*** Begin section ***

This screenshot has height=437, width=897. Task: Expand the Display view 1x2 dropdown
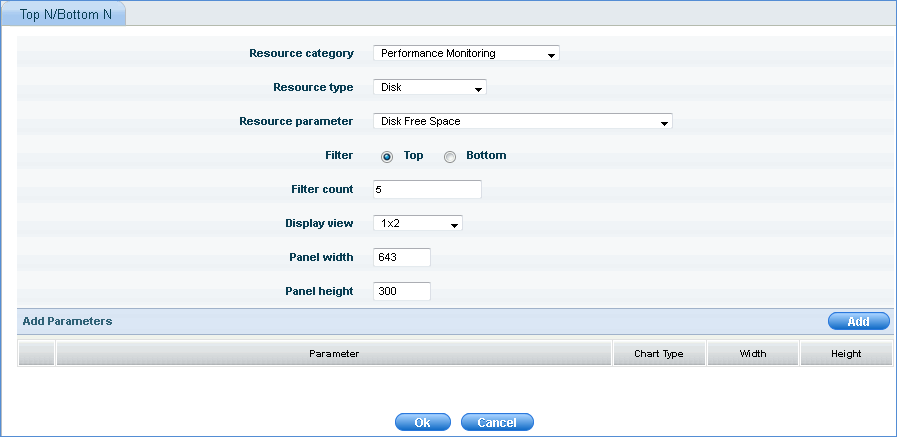pyautogui.click(x=417, y=224)
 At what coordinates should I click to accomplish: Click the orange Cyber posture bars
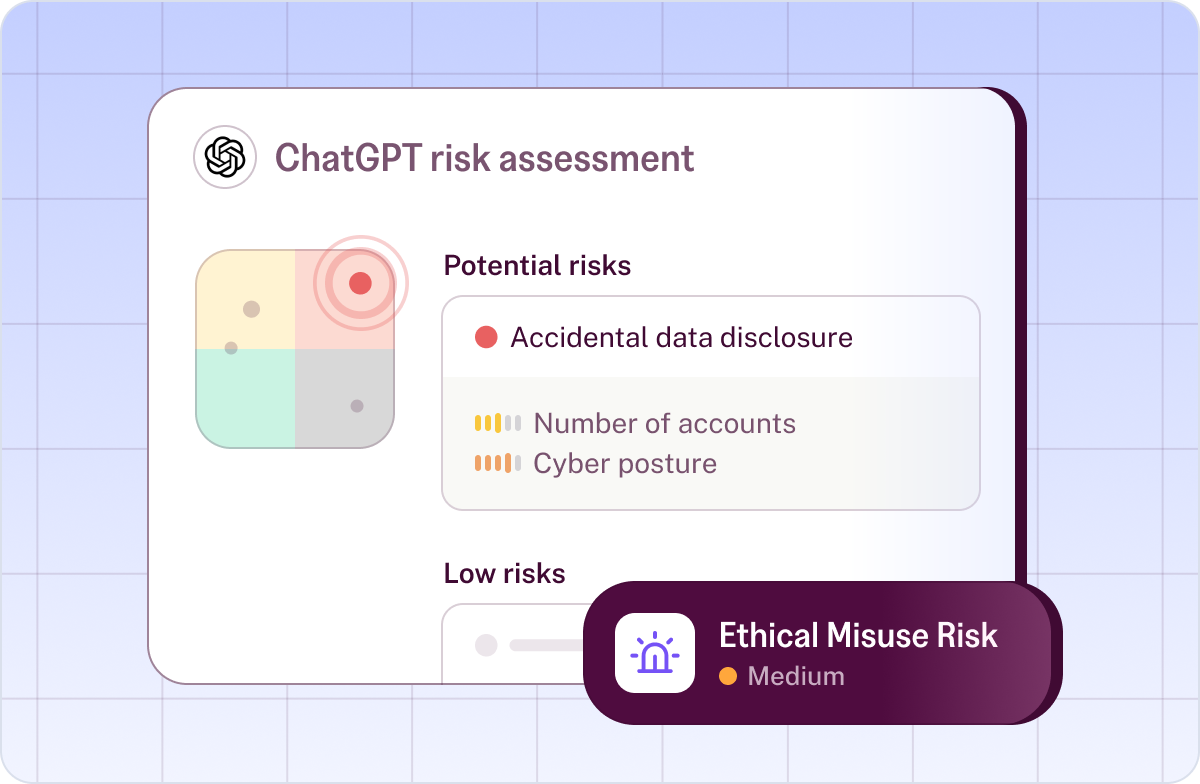pyautogui.click(x=498, y=463)
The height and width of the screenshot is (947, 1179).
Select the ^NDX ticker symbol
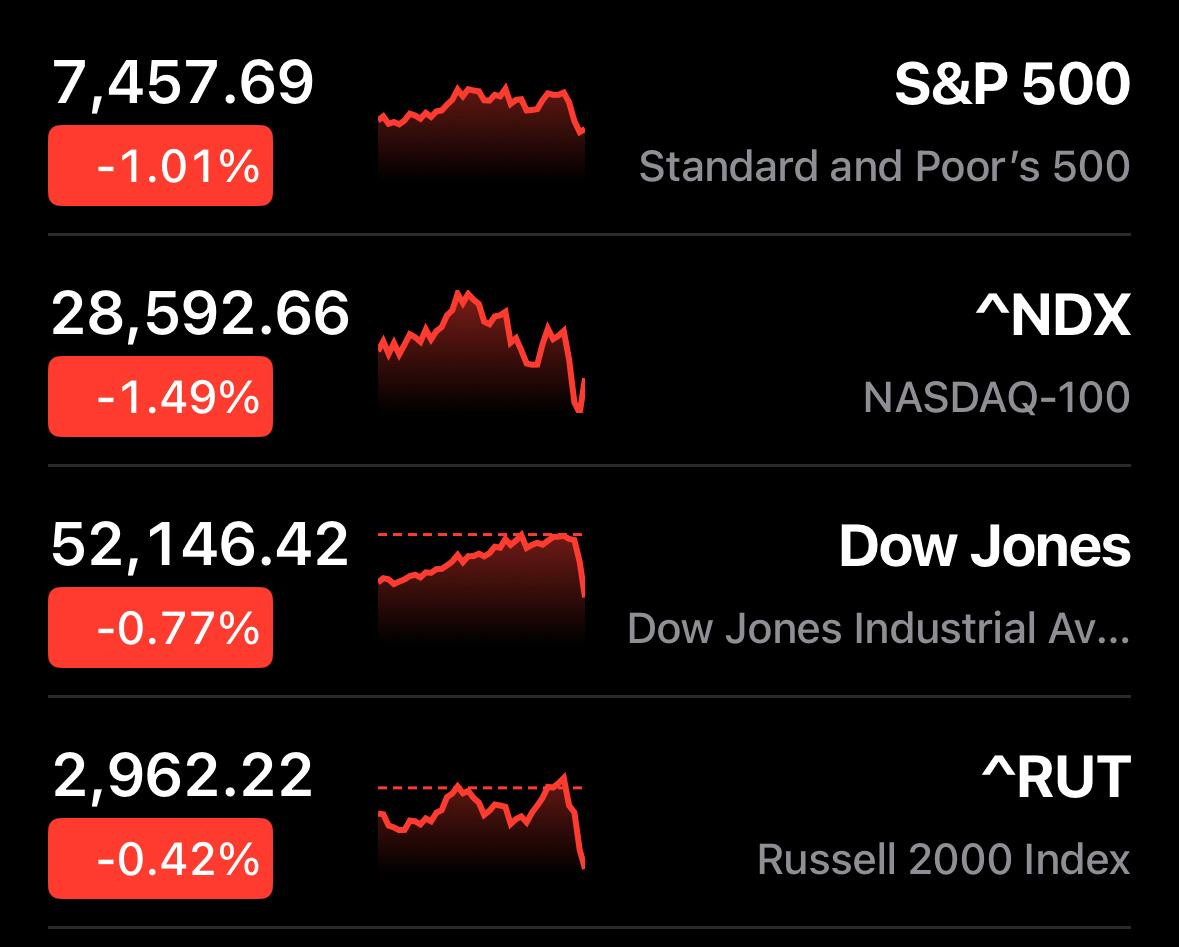[1053, 315]

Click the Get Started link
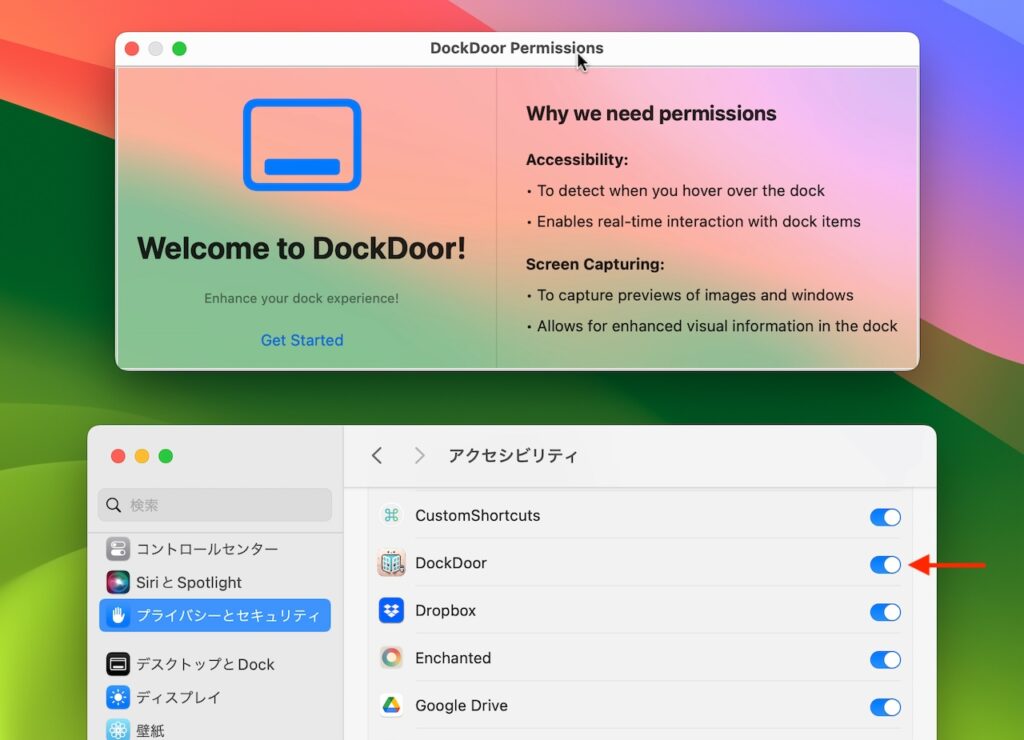pyautogui.click(x=301, y=340)
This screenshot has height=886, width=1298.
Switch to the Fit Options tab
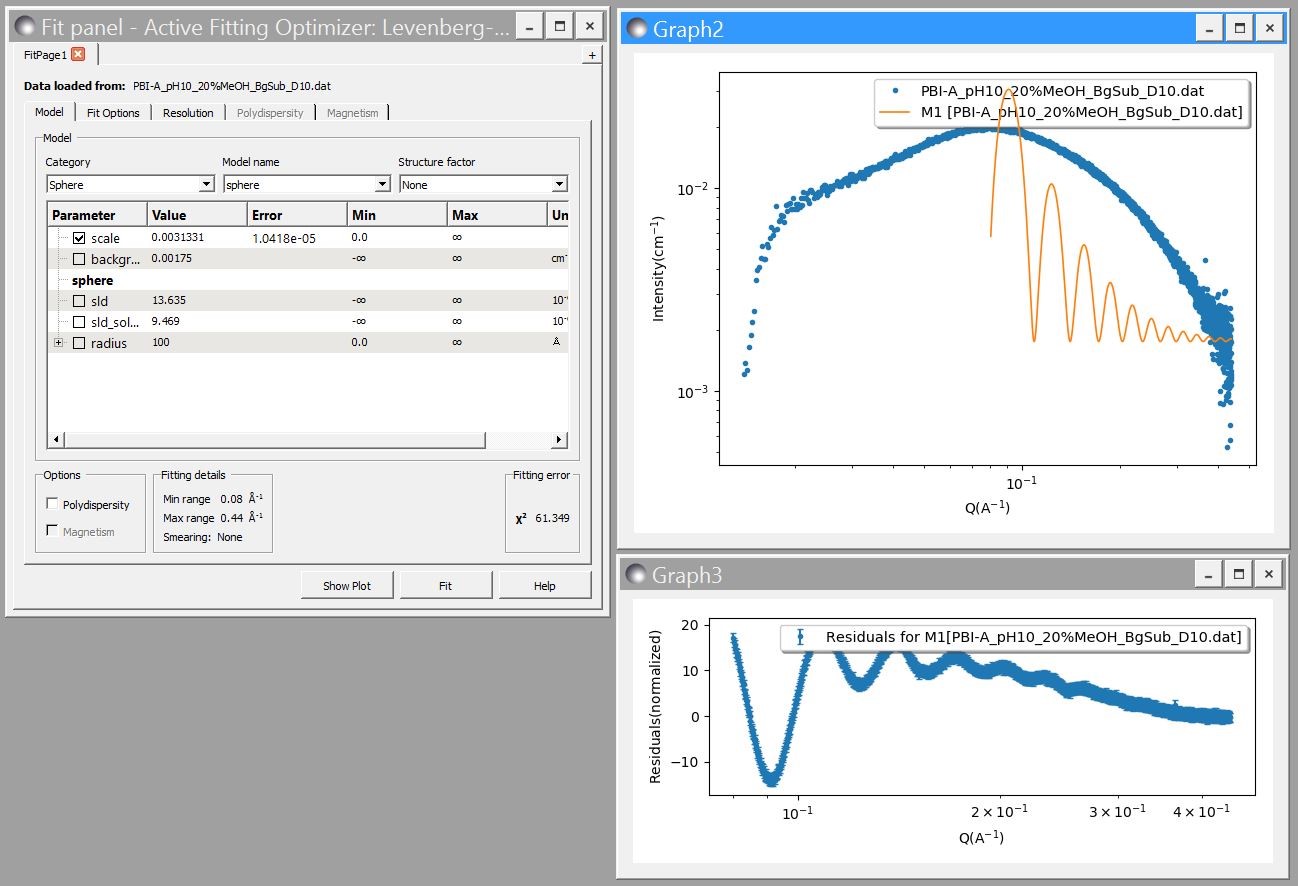113,113
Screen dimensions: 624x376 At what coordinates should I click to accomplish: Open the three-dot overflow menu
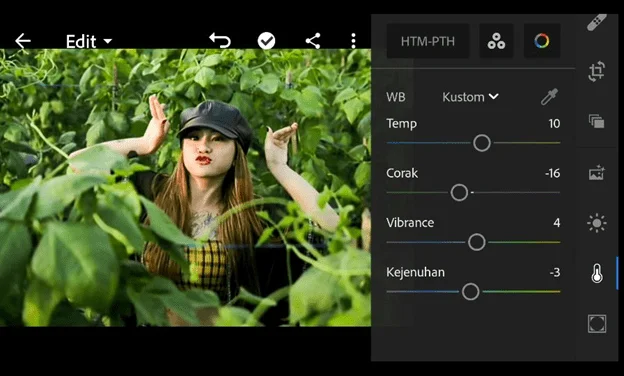[353, 41]
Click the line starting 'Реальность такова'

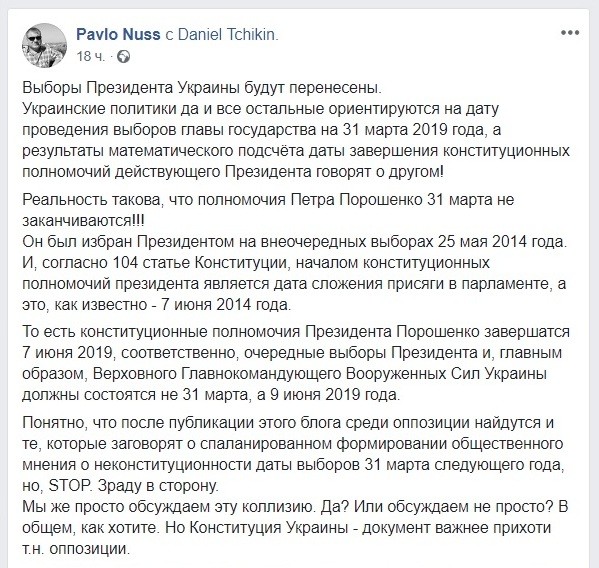tap(268, 200)
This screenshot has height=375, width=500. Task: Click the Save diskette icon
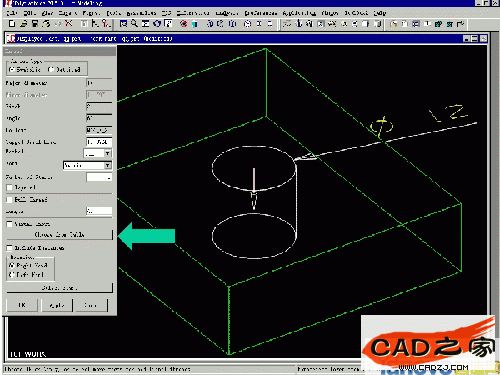(x=35, y=24)
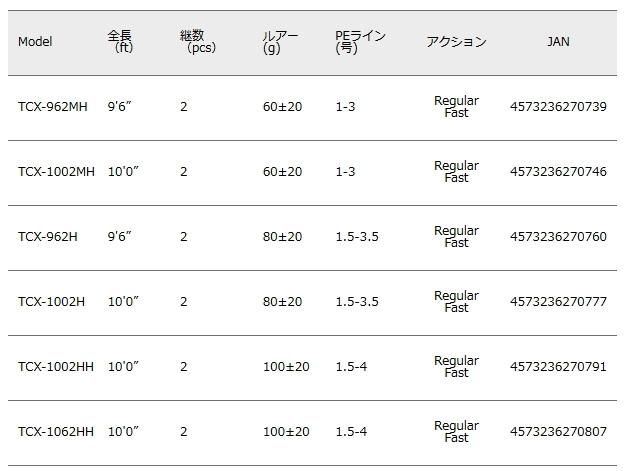
Task: Click the 1.5-3.5 PE line value for TCX-962H
Action: [x=357, y=237]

*** End section ***

__ABOUT THIS TASK__: Restate each entry word for word, leaving out any pictures.

__SOLUTION TO THIS EXERCISE__:
This screenshot has height=437, width=897. Task: Expand the Display view 1x2 dropdown
pyautogui.click(x=417, y=224)
 At what coordinates should I click to accomplish: Click the orange Cyber posture bars
pyautogui.click(x=498, y=463)
The height and width of the screenshot is (947, 1179).
Select the ^NDX ticker symbol
[1053, 315]

Click the Get Started link
pyautogui.click(x=301, y=340)
This screenshot has height=886, width=1298.
Switch to the Fit Options tab
113,113
Screen dimensions: 624x376 At what coordinates should I click to accomplish: Open the three-dot overflow menu
[353, 41]
Click the line starting 'Реальность такова'

tap(268, 200)
This screenshot has height=375, width=500. Task: Click the Save diskette icon
(x=35, y=24)
Task: Click the 1.5-3.5 PE line value for TCX-962H
Action: [x=357, y=237]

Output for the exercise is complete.